» **SET PROBLEM**
In the passage about comic panels, who did the pencils for the panel from Batman #172?

» **TEXT PASSAGE**
11. This is a classic example of Sid Greene inks — this time over Frank Springer’s pencils as Batman gets ready to give the Riddler a Bat-Knuckle Sandwich! Look at the Riddler’s face and hair — perfect! Pencils by Frank Springer. From “The Riddler’s Puzzle Problem!” in Detective Comics #377 (July 1968).

12. When the Comics Code Authority won’t let you depict the use of drugs in a story, you have to get creative! Robin gets “hooked” on the aroma from these flowers and starts to hallucinate! How many kids tried to track this plant down at their local florist? Pencils by Sheldon Moldoff. From “Robin’s Unassisted Triple Play!” in Batman #172 (June 1965).

13. Technically two panels here but I love the layout! Sid does what he can with the first panel but you can’t beat Batman doing a slide and kick on a green shag carpet! I hope he didn’t get rug burn! Pencils by Chic Stone. From Detective Comics #375 (May, 1968).

» **EXTRACTED RECORDS**

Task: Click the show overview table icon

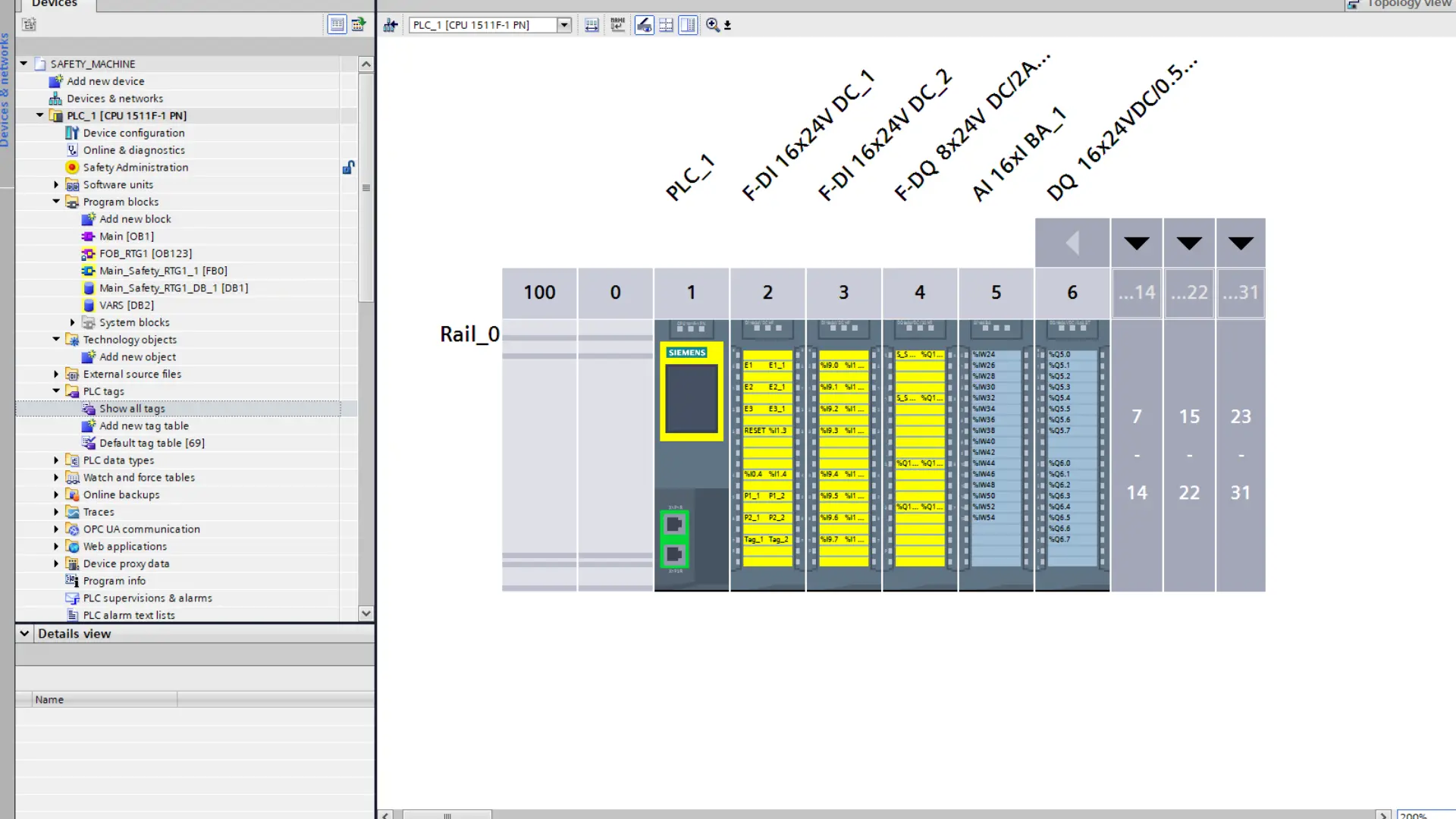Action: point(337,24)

--

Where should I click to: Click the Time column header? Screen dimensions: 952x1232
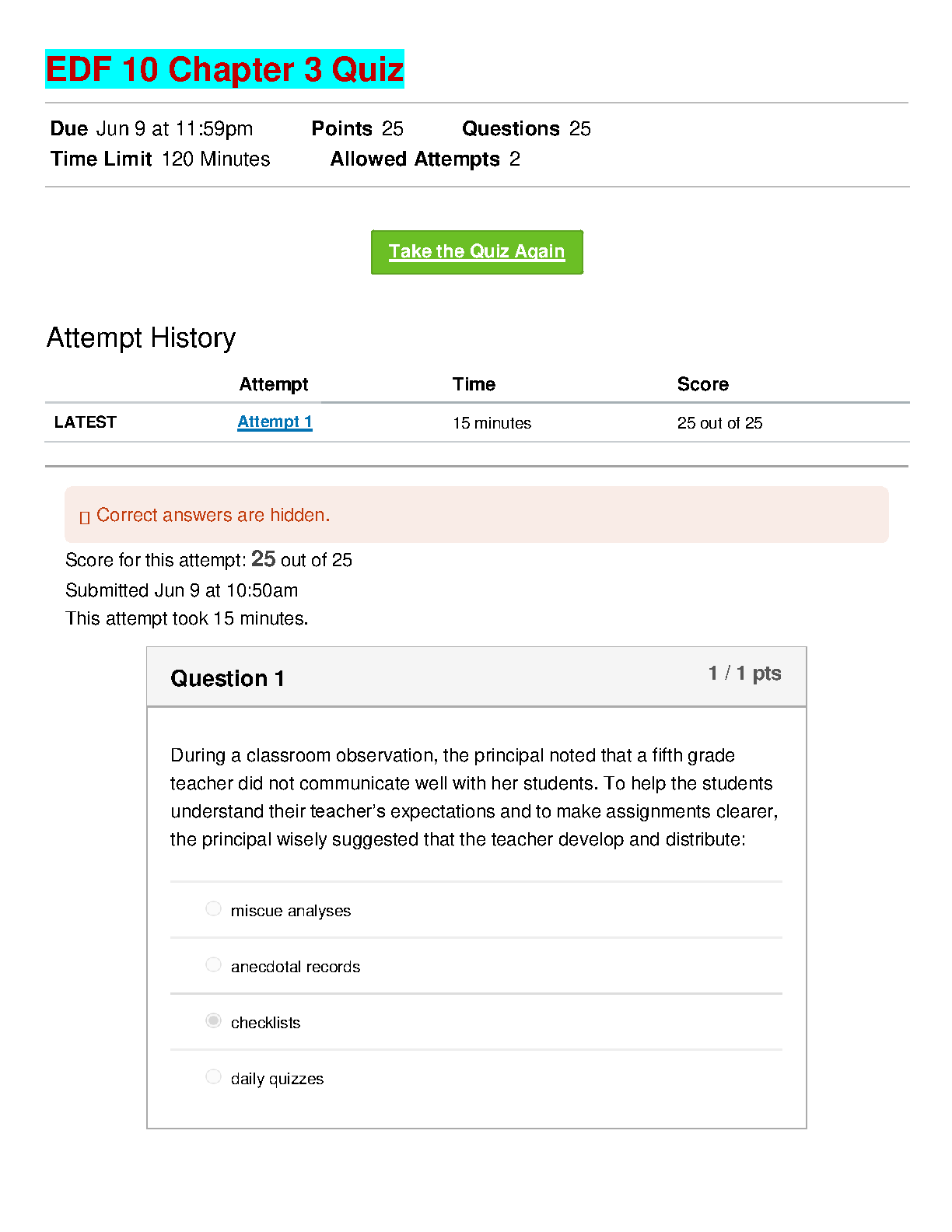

* * *

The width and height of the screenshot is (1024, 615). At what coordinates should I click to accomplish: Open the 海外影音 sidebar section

» **THE OUTPUT**
Sheldon Moldoff